Other industries have done a much better job in identifying different unique versions. Nearly 100% of the book publishing industry adheres to the International Standard Book Numbering (ISBN) system and UPC codes are widely used. Yet the equivalent International Standard Audiovisual Number (ISAN) has made little headway, despite determined efforts by its promoters.

Now, a coalition of industry leaders in the entertainment supply chain has taken another look at the problem aiming to increase the speed and reduce the cost of registering content. Rovi, MovieLabs (a joint venture by the major studios), Comcast (the largest cable and home internet provider in the US) and CableLabs (a consortium of US cable operators) are the founding members.

Rovi Standards and Emerging Technology Director Adam Powers tells Cue Supply Chain that the universal adoption of a version identification system was the key to its success.

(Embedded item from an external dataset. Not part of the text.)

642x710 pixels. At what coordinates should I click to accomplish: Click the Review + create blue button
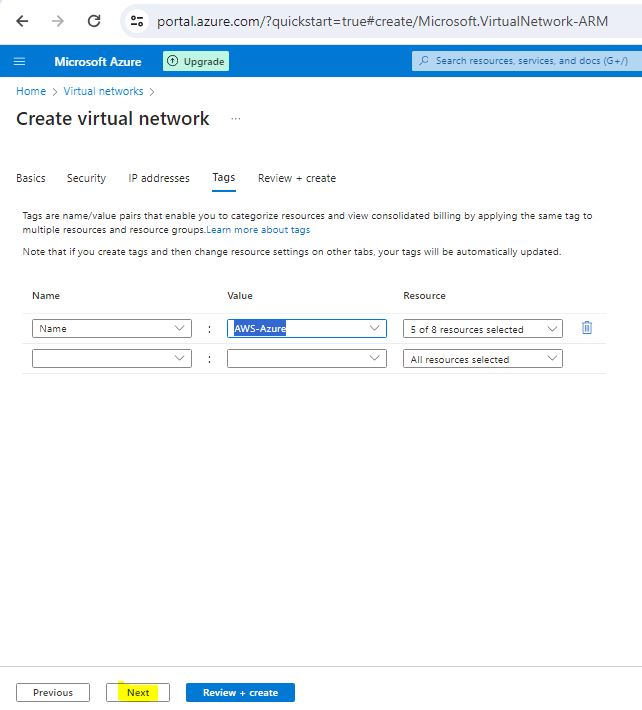[x=240, y=692]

To achieve that it has merged several independent development strands into a single non-profit entity: the Entertainment Identifier Registry or EIDR.

Powers says, “Being able to identify what is identical between each asset and what is different is very important, as well as establishing the relationships between each one of them.”

The concept is much more complex than that faced by the book publishing industry with multimedia assets consisting of different series, episodes, cuts and languages, as well as multiple encoding formats, aspect ratios and definitions, he says: “Instead of just one identifier for one asset, you end up with perhaps hundreds of identifiers per asset. We will now be able to provide a separate identifier for each of the many professional video assets that exist for each work.”

If EIDR is adopted as widely as organisers hope there should be advantages in every area of media creation and distribution. Revenues increase when the right product reaches the right consumer at the right time and with the reduced need for content tracking that EIDR promises, the resulting workflow improvement should mean efficiencies and savings.

In addition, Powers says that new opportunities will arise from the provision of value-added services such as universal search and discovery, residuals tracking, rights management and consumption metrics: “EIDR is a centralised registry that automatically assigns a unique identifier for every new asset, and anyone can look up the asset using that identifier. The idea is to make EIDR easy to join, quick to access and inexpensive to use.”

Powers says that the partners have learned from some of the previous schemes tested by the music industry: “They charge ‘pennies per track’ and with millions of tracks, they end up being far too expensive. It’s just too cumbersome to track payment on a track-by-track basis. Members of EIDR simply pay a fee to join on a yearly basis and it’s ‘all you can eat’ from there on.”

For EIDR to succeed, it will have to achieve acceptance beyond North America and support from leading media industry organisations elsewhere in the world will be crucial. Having the French Institut National de l'Audiovisuel (INA) on board is therefore an important step.

New members are needed to help the process along and he believes that once the fruits of the work that has been done so far become known to the wider community, there will be an incentive to exploit its advantages. Unlike 35mm film, there is no need to play an entire reel before certain identification can be madesince the EIDR code is embedded throughout.

“EIDR will make it possible to provide functionality that includes advanced advertising, interactivity and the Keychest and UltraViolet digital locker initiatives. This is a key piece of infrastructure in the supply chain that will drive consumer applications of digital video,” Powers says.

Back in the Grosvenor in Glasgow, RKO’s successor Universal Pictures told the manager that the late return fees for King Kong have mounted up over the years and that £43,000 is now due.

The print is in good condition and before the reel’s return to the archive on November 8, it will be given one last season of screenings to celebrate the opening of the refurbished venue, now equipped with digital projection facilities and renamed the Grosvenor Café and Cinema.

In the circumstances, Universal Pictures has agreed to waive the late charges.